**REQUIRED WORK:** Where a line below has the string "agent" in it, include it in the count, and give that count alone.

═════ AVAILABLE DATA

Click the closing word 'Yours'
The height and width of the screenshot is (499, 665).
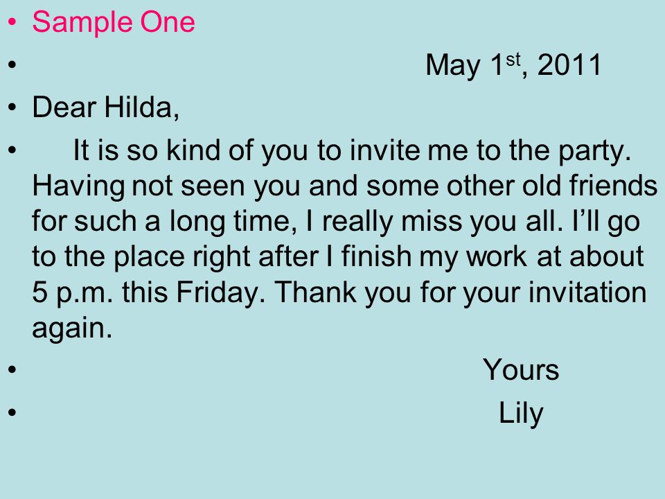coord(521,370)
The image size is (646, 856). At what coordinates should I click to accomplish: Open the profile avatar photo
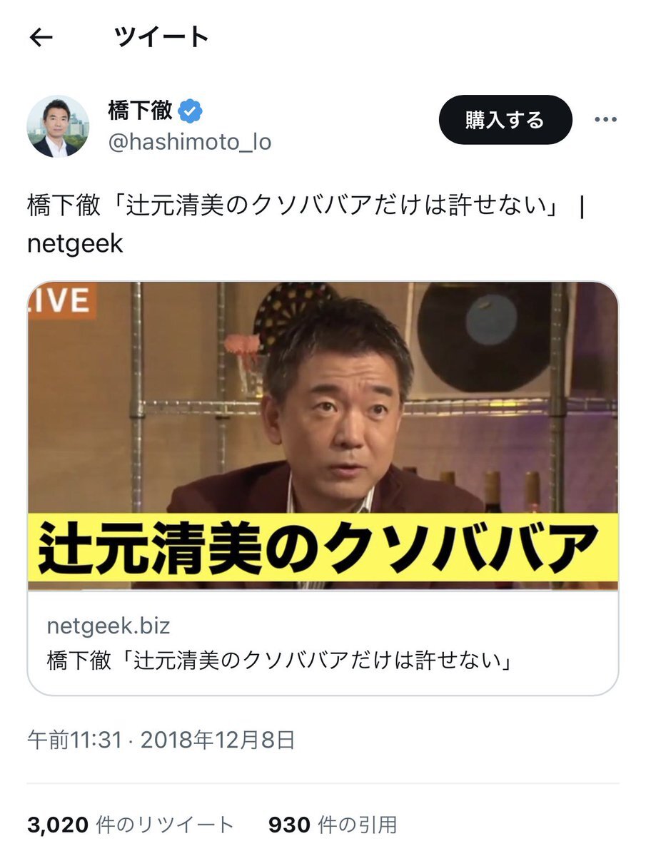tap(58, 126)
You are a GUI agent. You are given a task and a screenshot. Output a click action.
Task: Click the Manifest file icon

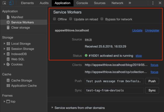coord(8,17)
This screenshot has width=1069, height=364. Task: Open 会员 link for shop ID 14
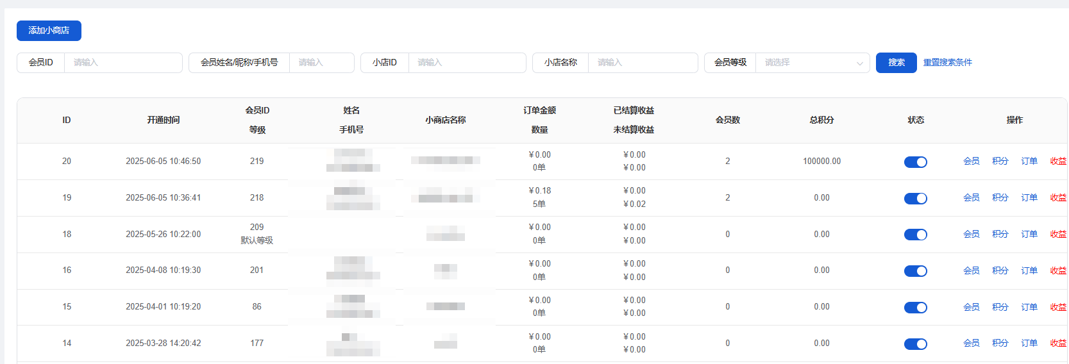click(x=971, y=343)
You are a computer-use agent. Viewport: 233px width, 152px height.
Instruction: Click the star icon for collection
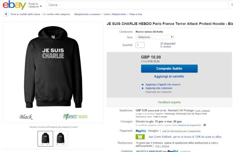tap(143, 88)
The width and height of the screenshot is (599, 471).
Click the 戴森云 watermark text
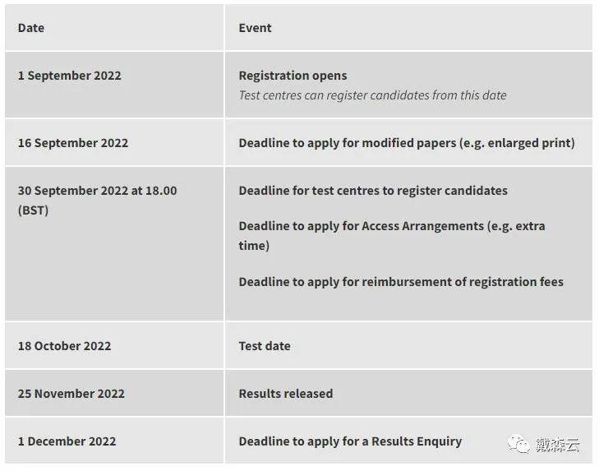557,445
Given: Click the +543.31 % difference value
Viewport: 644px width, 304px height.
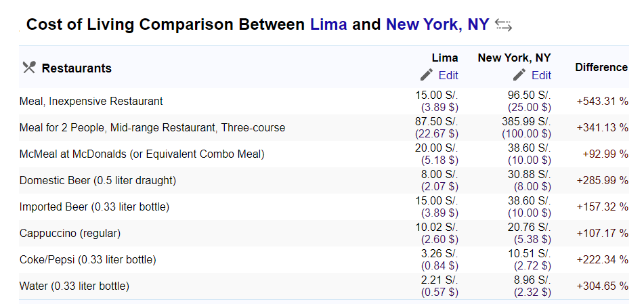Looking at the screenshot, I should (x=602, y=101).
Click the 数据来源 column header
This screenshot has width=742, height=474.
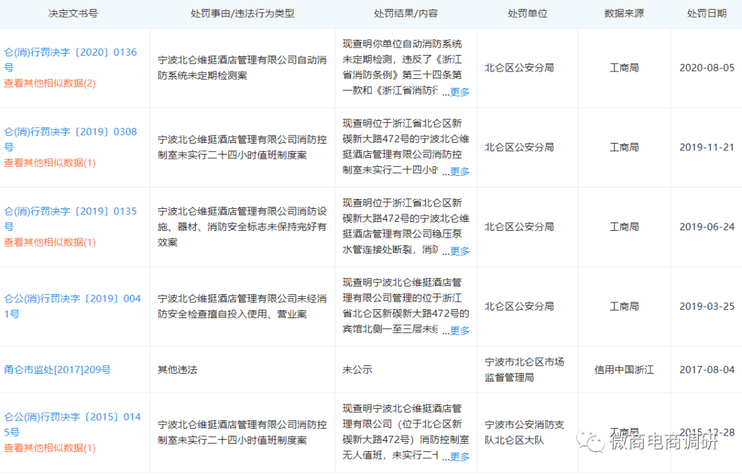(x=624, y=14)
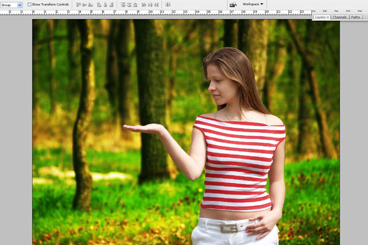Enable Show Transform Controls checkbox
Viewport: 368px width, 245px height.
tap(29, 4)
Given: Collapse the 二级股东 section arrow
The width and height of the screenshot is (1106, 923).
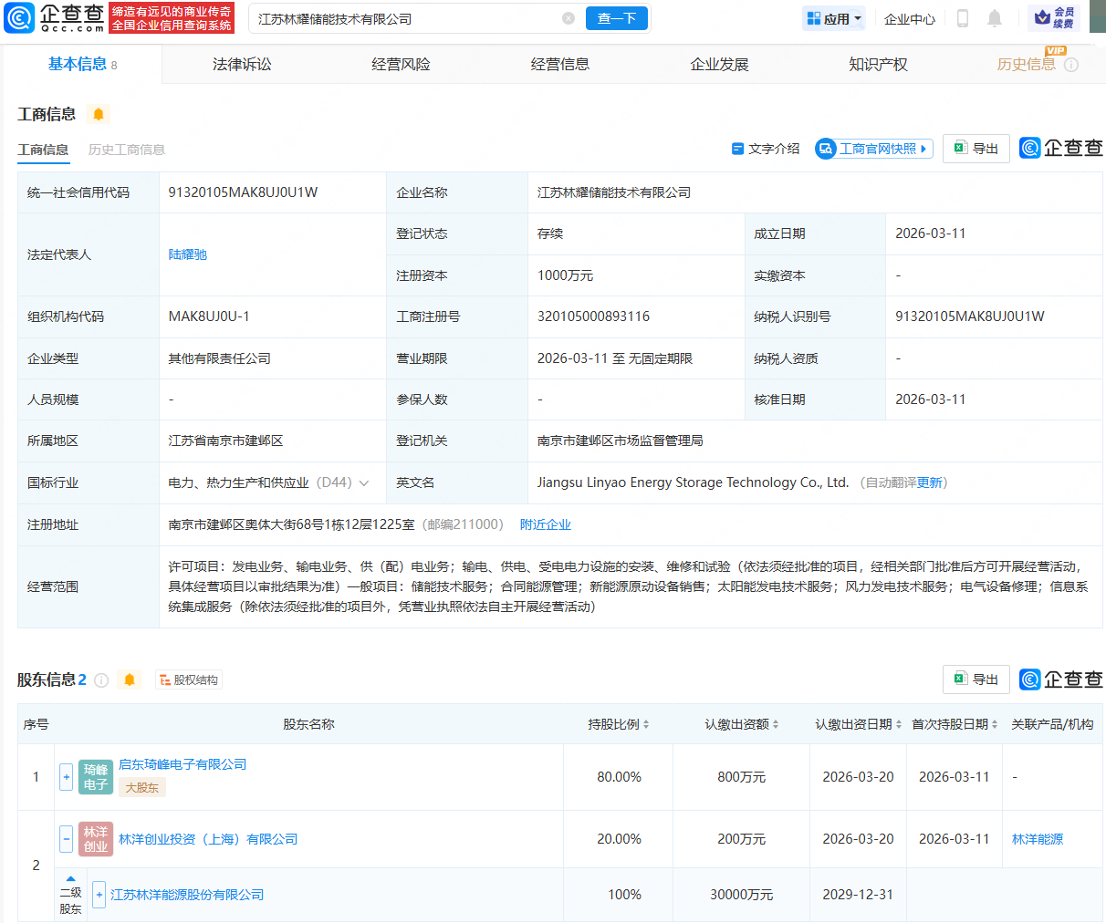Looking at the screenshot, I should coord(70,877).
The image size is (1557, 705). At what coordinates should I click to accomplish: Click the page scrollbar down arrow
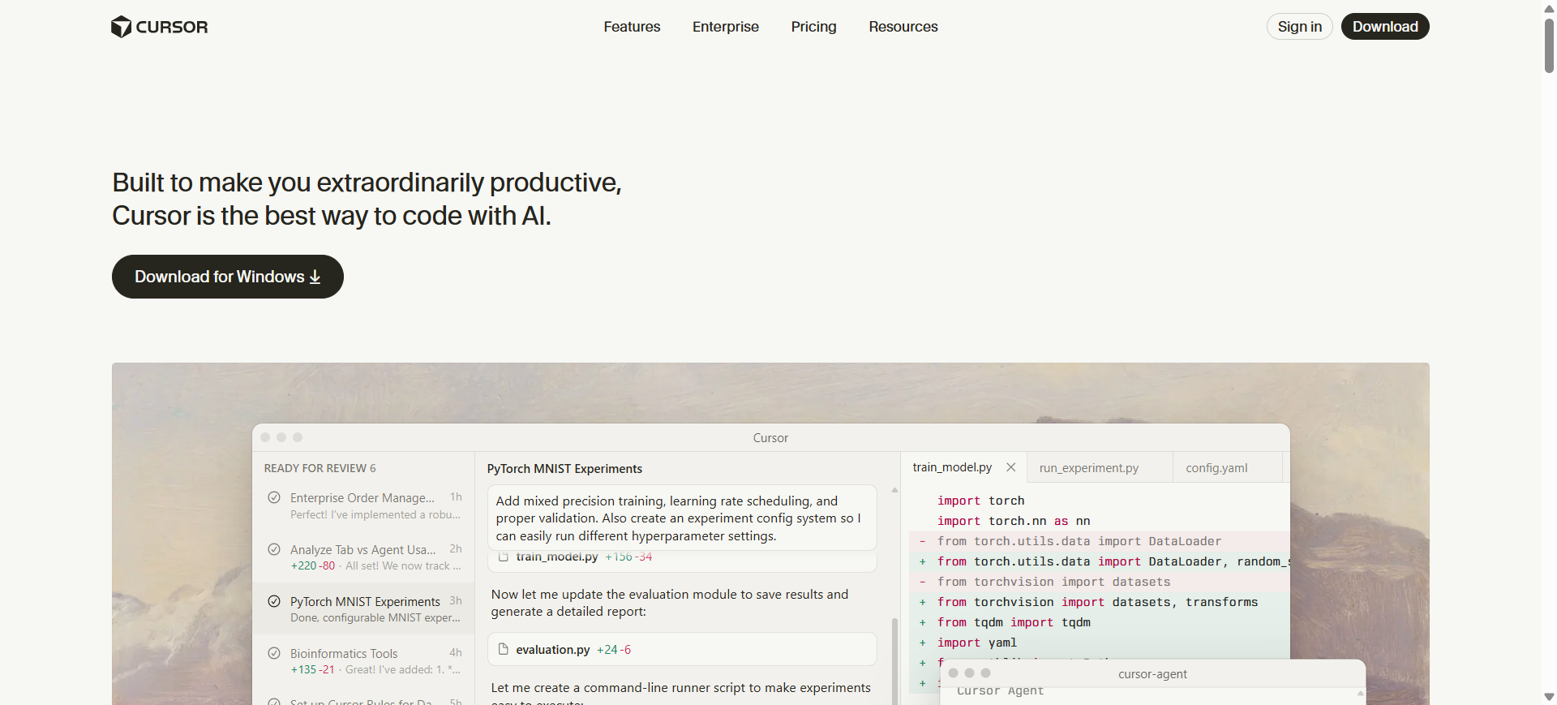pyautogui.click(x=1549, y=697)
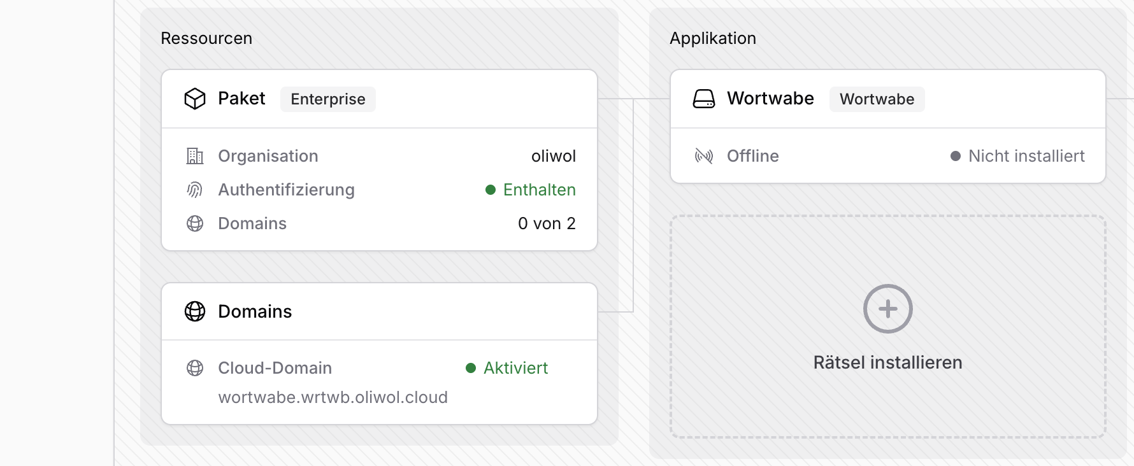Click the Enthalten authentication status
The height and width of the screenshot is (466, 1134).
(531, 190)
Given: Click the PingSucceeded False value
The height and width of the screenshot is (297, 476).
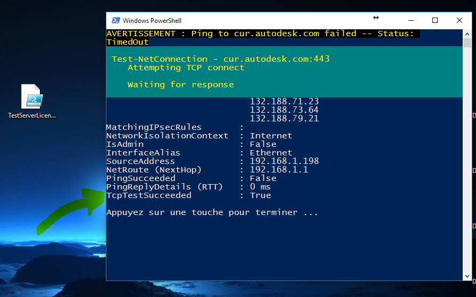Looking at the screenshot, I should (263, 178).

══════════

**RESULT OF THIS EXERCISE:** 2